AMSA, as the Vanderbijlpark, South Africa-based unit of ArcelorMittal is known, will issue the shares to a specially formed company, black-owned, called Likamva Resources, the steel-maker said in a statement on Wednesday. It also created a new employee-ownership programme that will be allocated new shares representing 5.1 percent of the company.

AMSA said in May it would limit job cuts, invest in steel supply and increase black ownership in return for South Africa imposing anti-dumping duties on cheap Chinese imports. The nation’s empowerment regulations require companies to obtain shareholding by those excluded from the economy under the apartheid, or whites-only rule, that ended in 1994.

“AMSA is committed to providing meaningful opportunities for historically disadvantaged persons to enter and benefit from the South African steel industry,” the company said on Wednesday.

Likamva has committed to introduce a so-called broad-based group as a shareholder within the company created for the purpose of the deal within 24 months, AMSA said. The additional holders, which will include social and community-development organisations in areas where AMSA has operations, will have an indirect 5 percent of the steelmaker. The new black-empowerment and employee shareholders will be restricted from selling their holdings for 10 years.

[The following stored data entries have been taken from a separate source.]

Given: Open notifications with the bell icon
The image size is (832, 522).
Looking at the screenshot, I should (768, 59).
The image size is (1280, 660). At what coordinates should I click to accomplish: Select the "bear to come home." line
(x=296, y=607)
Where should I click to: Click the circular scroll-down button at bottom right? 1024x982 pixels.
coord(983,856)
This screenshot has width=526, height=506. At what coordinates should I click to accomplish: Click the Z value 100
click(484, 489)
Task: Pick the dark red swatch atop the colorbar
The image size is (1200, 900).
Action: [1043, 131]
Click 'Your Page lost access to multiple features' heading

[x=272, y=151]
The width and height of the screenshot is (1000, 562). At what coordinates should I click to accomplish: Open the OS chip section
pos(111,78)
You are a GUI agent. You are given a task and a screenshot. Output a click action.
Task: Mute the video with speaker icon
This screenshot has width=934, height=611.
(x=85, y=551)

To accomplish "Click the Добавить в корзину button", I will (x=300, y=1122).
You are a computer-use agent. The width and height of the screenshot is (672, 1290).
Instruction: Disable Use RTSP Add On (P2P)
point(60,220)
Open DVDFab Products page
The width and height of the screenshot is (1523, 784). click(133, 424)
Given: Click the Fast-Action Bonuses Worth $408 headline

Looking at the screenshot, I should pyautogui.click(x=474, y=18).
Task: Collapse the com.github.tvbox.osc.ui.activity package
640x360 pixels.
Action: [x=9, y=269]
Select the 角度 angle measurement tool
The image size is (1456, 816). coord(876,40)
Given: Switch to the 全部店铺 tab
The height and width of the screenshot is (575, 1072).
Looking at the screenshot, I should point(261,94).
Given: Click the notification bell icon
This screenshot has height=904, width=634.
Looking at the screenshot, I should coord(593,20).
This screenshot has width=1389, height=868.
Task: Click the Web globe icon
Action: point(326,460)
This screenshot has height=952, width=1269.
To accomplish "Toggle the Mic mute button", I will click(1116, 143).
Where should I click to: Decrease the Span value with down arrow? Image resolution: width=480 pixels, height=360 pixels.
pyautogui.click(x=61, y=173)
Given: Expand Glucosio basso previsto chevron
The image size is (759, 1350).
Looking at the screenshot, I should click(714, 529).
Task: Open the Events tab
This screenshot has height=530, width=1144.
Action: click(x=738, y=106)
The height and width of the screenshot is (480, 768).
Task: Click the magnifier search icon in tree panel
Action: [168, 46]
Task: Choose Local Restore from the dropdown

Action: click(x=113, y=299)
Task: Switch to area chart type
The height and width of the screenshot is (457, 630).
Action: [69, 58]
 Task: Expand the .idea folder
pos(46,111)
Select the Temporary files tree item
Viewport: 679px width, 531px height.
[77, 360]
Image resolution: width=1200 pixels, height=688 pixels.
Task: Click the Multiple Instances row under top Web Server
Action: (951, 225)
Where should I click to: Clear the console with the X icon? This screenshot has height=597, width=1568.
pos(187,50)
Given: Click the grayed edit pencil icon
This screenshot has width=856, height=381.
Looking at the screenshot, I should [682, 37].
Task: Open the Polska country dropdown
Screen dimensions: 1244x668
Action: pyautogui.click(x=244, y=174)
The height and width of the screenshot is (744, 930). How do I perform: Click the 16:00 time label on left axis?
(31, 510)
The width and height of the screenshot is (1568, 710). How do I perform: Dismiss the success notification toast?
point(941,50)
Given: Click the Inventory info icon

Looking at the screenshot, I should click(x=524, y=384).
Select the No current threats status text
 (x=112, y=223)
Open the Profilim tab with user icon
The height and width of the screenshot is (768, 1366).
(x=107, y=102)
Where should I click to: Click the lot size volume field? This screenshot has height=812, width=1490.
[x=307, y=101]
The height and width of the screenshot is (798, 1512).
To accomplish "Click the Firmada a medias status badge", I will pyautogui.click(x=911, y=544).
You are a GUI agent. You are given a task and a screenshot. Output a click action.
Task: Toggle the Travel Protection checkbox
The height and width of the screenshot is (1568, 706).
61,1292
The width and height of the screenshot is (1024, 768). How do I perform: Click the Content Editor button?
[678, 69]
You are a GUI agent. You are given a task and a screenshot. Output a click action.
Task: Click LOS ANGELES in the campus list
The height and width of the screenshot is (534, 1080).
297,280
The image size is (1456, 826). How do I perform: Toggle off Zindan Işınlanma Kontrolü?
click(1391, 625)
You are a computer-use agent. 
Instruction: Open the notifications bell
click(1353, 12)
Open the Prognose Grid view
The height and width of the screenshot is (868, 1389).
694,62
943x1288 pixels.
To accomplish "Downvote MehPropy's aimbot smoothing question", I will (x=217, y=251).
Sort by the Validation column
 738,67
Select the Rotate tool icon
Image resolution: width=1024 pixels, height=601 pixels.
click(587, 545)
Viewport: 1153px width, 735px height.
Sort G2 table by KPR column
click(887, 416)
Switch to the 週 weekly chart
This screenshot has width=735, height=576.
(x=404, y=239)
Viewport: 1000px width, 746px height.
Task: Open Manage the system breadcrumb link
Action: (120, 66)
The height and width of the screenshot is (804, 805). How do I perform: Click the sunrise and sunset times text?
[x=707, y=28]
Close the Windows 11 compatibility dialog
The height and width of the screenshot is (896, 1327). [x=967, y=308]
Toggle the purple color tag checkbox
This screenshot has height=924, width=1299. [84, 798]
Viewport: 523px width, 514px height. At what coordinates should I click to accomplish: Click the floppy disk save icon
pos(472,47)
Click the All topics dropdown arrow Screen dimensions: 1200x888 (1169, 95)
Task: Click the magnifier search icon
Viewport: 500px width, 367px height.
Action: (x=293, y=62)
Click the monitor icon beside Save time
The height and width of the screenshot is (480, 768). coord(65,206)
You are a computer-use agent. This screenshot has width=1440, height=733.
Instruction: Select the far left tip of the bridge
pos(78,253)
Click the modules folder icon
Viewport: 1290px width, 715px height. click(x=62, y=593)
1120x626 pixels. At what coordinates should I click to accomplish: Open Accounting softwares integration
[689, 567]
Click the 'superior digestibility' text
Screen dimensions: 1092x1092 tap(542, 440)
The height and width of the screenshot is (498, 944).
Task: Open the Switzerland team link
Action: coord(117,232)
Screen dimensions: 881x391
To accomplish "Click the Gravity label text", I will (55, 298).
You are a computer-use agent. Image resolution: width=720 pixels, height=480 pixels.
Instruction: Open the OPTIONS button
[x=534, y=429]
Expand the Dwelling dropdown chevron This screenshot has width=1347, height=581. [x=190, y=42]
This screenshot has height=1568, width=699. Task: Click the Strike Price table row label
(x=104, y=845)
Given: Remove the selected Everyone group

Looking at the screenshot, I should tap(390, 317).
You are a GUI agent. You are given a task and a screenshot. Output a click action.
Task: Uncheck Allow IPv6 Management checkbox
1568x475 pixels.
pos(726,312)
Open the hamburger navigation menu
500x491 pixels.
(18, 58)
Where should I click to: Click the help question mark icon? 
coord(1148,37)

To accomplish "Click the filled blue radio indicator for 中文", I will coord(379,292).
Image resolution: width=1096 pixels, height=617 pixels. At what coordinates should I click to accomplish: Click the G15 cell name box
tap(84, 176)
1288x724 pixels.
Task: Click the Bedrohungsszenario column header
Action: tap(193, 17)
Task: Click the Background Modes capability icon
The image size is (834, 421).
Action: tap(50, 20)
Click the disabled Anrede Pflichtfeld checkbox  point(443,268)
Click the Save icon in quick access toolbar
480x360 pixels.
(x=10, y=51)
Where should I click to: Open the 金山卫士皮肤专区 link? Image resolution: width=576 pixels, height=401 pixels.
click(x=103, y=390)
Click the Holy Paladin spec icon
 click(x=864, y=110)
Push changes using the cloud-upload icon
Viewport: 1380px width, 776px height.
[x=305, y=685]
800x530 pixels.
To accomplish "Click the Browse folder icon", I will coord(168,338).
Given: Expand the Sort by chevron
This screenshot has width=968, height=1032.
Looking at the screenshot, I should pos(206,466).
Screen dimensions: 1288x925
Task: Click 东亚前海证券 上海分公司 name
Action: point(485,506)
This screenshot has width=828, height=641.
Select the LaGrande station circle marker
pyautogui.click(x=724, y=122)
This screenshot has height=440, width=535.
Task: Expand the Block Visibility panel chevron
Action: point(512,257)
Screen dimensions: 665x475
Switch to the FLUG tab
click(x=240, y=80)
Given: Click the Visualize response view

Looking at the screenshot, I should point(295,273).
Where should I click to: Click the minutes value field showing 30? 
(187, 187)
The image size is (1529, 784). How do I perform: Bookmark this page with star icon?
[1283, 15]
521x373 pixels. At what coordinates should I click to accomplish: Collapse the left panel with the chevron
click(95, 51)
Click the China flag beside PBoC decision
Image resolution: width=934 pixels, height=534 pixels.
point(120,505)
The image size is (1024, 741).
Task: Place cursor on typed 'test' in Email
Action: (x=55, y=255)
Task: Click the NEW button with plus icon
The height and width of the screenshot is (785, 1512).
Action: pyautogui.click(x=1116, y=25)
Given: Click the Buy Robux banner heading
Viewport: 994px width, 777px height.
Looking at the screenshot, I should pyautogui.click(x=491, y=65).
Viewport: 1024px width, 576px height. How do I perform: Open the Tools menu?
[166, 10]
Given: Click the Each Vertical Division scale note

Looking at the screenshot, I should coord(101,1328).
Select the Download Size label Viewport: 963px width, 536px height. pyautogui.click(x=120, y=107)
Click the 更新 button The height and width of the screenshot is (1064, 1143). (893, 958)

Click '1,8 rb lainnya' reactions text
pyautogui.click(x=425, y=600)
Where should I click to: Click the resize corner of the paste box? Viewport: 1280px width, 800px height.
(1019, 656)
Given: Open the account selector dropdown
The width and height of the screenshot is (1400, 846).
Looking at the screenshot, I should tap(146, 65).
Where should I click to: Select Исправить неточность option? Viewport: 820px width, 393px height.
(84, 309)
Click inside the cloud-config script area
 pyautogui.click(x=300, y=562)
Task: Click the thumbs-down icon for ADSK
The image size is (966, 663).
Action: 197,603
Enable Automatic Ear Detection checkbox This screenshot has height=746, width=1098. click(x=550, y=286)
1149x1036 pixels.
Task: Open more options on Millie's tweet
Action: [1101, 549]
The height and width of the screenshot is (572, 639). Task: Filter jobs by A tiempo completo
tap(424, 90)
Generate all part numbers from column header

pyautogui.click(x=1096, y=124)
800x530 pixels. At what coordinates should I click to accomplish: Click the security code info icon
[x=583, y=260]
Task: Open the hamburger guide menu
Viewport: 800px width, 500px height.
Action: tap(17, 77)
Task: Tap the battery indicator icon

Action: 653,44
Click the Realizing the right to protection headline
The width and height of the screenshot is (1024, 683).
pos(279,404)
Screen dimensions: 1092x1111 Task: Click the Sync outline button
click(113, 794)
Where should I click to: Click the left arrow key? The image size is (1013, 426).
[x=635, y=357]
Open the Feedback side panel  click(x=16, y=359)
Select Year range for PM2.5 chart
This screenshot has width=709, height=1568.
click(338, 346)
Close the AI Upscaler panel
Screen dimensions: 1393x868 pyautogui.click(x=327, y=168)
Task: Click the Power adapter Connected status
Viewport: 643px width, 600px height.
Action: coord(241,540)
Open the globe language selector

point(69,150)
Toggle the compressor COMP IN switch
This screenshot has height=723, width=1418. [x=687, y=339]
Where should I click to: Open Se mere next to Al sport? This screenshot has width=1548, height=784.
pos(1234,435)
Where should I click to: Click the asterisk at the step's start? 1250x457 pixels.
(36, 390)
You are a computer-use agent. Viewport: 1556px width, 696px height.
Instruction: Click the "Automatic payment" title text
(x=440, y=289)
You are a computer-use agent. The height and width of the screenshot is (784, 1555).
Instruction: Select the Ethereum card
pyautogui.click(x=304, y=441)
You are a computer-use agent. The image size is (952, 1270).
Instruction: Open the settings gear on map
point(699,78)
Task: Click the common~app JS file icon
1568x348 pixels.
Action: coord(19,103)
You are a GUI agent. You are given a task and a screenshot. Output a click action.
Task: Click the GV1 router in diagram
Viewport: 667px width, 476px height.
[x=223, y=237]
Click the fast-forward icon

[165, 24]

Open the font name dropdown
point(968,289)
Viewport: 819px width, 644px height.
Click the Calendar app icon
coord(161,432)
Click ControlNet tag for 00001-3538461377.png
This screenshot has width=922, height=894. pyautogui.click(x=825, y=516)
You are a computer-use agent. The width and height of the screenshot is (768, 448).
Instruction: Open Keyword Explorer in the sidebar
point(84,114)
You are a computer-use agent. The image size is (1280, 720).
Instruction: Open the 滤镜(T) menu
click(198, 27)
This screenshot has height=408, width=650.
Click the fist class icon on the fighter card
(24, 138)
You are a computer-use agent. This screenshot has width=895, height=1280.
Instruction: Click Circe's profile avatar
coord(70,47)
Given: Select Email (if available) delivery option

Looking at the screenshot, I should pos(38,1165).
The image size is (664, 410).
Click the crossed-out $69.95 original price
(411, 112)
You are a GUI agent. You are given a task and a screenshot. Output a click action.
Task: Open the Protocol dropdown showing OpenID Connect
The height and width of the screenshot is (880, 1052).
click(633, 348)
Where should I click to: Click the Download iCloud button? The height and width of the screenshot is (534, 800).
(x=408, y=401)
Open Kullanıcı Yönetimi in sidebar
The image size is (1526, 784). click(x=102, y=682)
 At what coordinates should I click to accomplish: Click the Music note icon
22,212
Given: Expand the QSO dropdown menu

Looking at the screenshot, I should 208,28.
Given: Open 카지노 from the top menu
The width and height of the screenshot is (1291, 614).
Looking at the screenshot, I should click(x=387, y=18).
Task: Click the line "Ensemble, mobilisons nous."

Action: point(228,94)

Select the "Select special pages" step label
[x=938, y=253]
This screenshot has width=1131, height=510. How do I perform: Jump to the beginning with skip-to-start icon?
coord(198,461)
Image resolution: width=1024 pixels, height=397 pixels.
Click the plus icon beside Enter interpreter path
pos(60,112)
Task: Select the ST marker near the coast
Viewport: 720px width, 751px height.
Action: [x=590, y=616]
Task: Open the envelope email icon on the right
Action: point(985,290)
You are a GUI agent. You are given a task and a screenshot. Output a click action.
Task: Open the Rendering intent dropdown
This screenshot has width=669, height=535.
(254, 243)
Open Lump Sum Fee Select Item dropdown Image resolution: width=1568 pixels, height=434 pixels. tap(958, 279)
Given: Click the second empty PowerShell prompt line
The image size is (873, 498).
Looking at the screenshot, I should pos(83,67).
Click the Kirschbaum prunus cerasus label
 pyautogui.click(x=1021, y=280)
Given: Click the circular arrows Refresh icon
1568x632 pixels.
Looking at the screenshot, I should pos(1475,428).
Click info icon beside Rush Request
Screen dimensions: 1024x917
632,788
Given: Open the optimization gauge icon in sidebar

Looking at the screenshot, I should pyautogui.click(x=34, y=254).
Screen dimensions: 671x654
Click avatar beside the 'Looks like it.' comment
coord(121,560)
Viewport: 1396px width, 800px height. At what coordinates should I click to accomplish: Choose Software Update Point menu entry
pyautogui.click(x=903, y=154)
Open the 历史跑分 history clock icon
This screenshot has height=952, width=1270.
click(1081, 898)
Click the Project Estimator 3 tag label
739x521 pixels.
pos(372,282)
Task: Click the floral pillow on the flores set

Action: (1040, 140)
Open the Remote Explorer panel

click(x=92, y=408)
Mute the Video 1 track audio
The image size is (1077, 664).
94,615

AMSA, which employed almost 10 000 people in the country at the end of 2015, has struggled to restore profit because of a surge in Chinese imports at prices as much as a quarter below local production costs. The company said in July it may return to profit for the first time since 2010 after South Africa’s government introduced duties on steel imports at AMSA’s request.

AMSA said last month it will pay a R1.5 billion ($111 million) fine after admitting to being involved in cartels in long steel and scrap metal following an investigation by South Africa’s Competition Commission.